> [Text shown]:
┌────────
Quick Links

Re: Lockless queue of waiters in LWLock

From:	Pavel Borisov <pashkin(dot)elfe(at)gmail(dot)com>
To:	Andres Freund <andres(at)anarazel(dot)de>
Cc:	Alexander Korotkov <aekorotkov(at)gmail(dot)com>, Postgres hackers <pgsql-hackers(at)lists(dot)postgresql(dot)org>
Subject:	Re: Lockless queue of waiters in LWLock
Date:	2022-11-11 11:39:05
Message-ID:	CALT9ZEHSX1Hpz5xjDA62yHAHtpinkA6hg8Zt-odyxqppmKbQFA@mail.gmail.com
Views:	Raw Message \| Whole Thread \| Download mbox \| Resend email
Thread:
Lists:	pgsql-hackers

Hi, Andres, and Alexander!

I've done some more measurements to check the hypotheses regarding the
performance of a previous patch v2, and explain the results of tests
in [1].

The results below are the same (tps vs connections) plots as in [1],
and the test is identical to the insert test in this thread [2].
Additionally, in each case, there is a plot with results relative to
Andres Freund's patch [3]. Log plots are good for seeing details in
the range of 20-30 connections, but they somewhat hide the fact that
the effect in the range of 500+ connections is much more significant
overall, so I'd recommend looking at the linear plots as well.

The particular tests:

1. Whether CAS operation cost in comparison to the atomic-sub affects
performance.
The patch (see attached
atomic-sub-instead-of-CAS-for-shared-lockers-without.patch) uses
atomic-sub to change LWlock state variable for releasing a shared lock
that doesn't have a waiting queue.
The results are attached (see atomic-sub-inverted-queue-*.jpg)

2. Whether sending wake signals in inverted order affects performance.
In patch v2 the most recent shared lockers taken are woken up first
(but anyway they all get wake signals at the same wake pass).
The patch (see attached Invert-wakeup-queue-order.patch) inverts the
wake queue of lockers so the last lockers come first to wake.
The results are attached to the same plot as the previous test (see
atomic-sub-inverted-queue-*.jpg)

It seems that 1 and 2 don't have a visible effect on performance.

3. In the original master patch lock taking is tried twice separated
by the cheap spin delay before waiting on a more expensive semaphore.
This might explain why the proposed lockless queue patch [1] has a
little performance degradation around 20-30 connections. While we
don't need two-step lock-taking anymore I've tried to add it to see
whether it can improve performance. I've tried different initial
spinlock delays from 1 microsecond to 100 milliseconds and 1 or 2
retries (in case the lock is still busy in each case. (see the
attached: Extra-spin-waits-for-the-lock-to-be-freed-by-concurr.patch)
└────────
(Stored items from a collection)
┌────────
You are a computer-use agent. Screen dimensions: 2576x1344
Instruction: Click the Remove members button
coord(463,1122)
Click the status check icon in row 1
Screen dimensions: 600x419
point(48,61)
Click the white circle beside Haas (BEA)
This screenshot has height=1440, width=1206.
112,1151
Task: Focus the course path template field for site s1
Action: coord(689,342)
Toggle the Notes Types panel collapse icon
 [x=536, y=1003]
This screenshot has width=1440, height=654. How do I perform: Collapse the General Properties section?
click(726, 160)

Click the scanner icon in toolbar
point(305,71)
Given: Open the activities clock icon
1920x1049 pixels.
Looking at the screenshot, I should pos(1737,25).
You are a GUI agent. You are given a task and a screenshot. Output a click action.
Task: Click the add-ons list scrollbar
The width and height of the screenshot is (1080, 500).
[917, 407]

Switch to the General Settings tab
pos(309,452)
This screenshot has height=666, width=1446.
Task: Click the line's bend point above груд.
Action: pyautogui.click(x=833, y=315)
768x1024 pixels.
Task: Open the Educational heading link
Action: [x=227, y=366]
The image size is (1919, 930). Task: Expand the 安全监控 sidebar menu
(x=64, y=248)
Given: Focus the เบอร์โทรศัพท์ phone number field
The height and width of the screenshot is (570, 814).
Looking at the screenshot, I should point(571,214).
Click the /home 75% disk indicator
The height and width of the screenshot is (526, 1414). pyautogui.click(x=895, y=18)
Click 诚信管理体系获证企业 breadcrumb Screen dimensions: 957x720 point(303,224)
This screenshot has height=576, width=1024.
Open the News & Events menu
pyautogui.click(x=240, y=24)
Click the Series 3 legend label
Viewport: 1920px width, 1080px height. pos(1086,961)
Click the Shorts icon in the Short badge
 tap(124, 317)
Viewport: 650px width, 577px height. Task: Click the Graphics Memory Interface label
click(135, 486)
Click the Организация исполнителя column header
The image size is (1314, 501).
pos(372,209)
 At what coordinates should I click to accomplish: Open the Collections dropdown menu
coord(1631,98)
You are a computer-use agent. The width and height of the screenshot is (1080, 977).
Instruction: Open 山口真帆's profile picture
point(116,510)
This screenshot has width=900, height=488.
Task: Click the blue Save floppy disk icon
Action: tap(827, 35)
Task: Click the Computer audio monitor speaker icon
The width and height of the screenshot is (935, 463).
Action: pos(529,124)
└────────
> [Tasks to perform]:
1. From the mailing list post on the lockless waiter queue, set down everything from "I've done some" down to "plots as well.", word for word.
2. Extract everything in the listing from the line containing "Task: Click the Computer" down to the end of the listing, reproducing those lines verbatim.

> [Written answers]:
1.
I've done some more measurements to check the hypotheses regarding the
performance of a previous patch v2, and explain the results of tests
in [1].

The results below are the same (tps vs connections) plots as in [1],
and the test is identical to the insert test in this thread [2].
Additionally, in each case, there is a plot with results relative to
Andres Freund's patch [3]. Log plots are good for seeing details in
the range of 20-30 connections, but they somewhat hide the fact that
the effect in the range of 500+ connections is much more significant
overall, so I'd recommend looking at the linear plots as well.

2.
Task: Click the Computer audio monitor speaker icon
The width and height of the screenshot is (935, 463).
Action: pos(529,124)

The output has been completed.